We detected sites under positive selection in
Pg11 but not in
Pg3. Rodriguez-Llorente
et al.[
26] suggested that
Pg3 has been recruited by symbiosis after a duplication affecting an ancestral pollen-specific gene. The authors suggested that the modifications occurred essentially in the promoter region. Our results show that positive selection targeted both copies of
Pg11 independently, possibly indicating the evolution of novel gene function. The polygalacturonase family contains members in organisms as distantly related as plants and eubacteria. In plants this gene family has been expanding dramatically through rounds of whole-genome duplications, segmental duplications and tandem duplications (66 and 59 copies in
Arabidopsis thaliana and rice respectively) [
35]. The high level of expansion of this family, generating periods of high redundancy, was probably accompanied by pseudogenization events, equivalent to those we detected in the
Medicago genus. However as expression patterns are diverse between members of the family [
35] subfunctionalization events were probably involved in the overall high retention rate of functional genes, notable in this family. Functional divergence among members of large gene families may also be driven by positive selection. Main examples in plants are disease resistance genes [
36], transcription factors [
37] or genes involved in development [
38]. In our study, positive selection is detected in
Pg11, resulting from the cumulative effects of positive selection in both
Pg11a and
Pg11c, the more recent duplicated gene pair we studied. Actually, this mode of selection does correspond to neither neofunctionalization nor subfunctionalization in their stricter definition. Subfunctionalization does not predict positive selection in either copy, while neofunctionalization predicts positive selection in only one copy (if detectable). Both copies could be under positive selection because they inherited, from the ancestral
Pg11 gene, functions that imply regime of positive selection. Alternatively, neo-functionalization could involve adaptive differentiation of both copies (to avoid functional overlap), that would mediate adaptive evolution of both copies. Selection targets different sites in
Pg11a and
Pg11c and the strength of positive selection is different between them (Table ). This observation is compatible with both models.

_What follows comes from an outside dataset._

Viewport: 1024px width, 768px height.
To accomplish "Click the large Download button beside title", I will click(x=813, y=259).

According to the clade models, the paralogs
Lax2 and
Lax4 experience different modes of selection. Both genes are mainly under purifying selection. Interestingly no pseudogenes were detected in
Lax2 or in
Lax4. The redundancy stage subsequent to the duplication generating
Lax2 and
Lax4 is not detectable anymore and may have been shorter than in
Pg gene family. However,
Lax4 appeared to be slightly, but significantly, less constrained than
Lax2. According to the clade models (with 2 or 3 classes of sites, Table ) a relaxation of constraint is observed for about 20% of the sites for
Lax4 relative to
Lax2. This means either that
Lax4 acquired a function that implies less functional constraints or that both genes underwent subfunctionalization in such a way that the protein sequence of
Lax4 is less constrained. Currently, the precise functions of
Lax2 and
Lax4 are not known. Both paralogs are expressed in shoot and roots of nodulating plants of
M. truncatula.
Lax2 is found in Expressed Sequence Tag (EST) libraries built from different tissues (2 in early seed development, 2 in flowers, early seeds, late seeds and stems, 2 in mixed root and nodules, 1 in nematode-infected roots, in developing flowers and phosphate-starved leaf).

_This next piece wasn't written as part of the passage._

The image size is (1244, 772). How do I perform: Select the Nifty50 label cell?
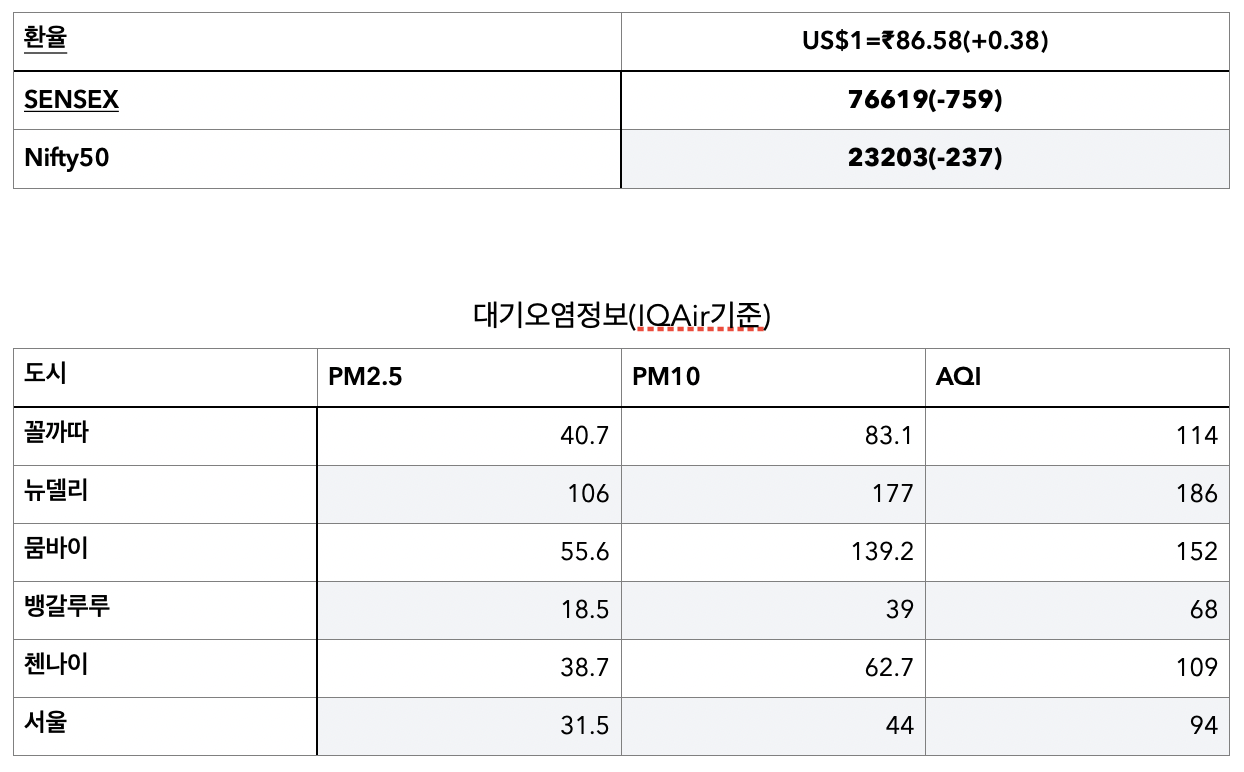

Lax4 is not found in EST libraries but expression of
Lax4 was detected in shoots and roots of nodulating plants of
M. truncatula[
39].
The models contrasting ω in different branches allowed testing transient relaxation of purifying selection predicted to occur immediately after duplication. A significant increase of ω was detected in basal branches of the
Lax2/
Lax4 phylogeny. The opposite trend was detected for the
Pg11/
Pg3 pair, where purifying selection appeared to be actually weaker in late branches than in early branches, particularly for
Pg11 (ω

=

0.44). However, the value of ω in late branches was likely biased by the occurrence of positive selection in
Pg11, because branch models average over all sites.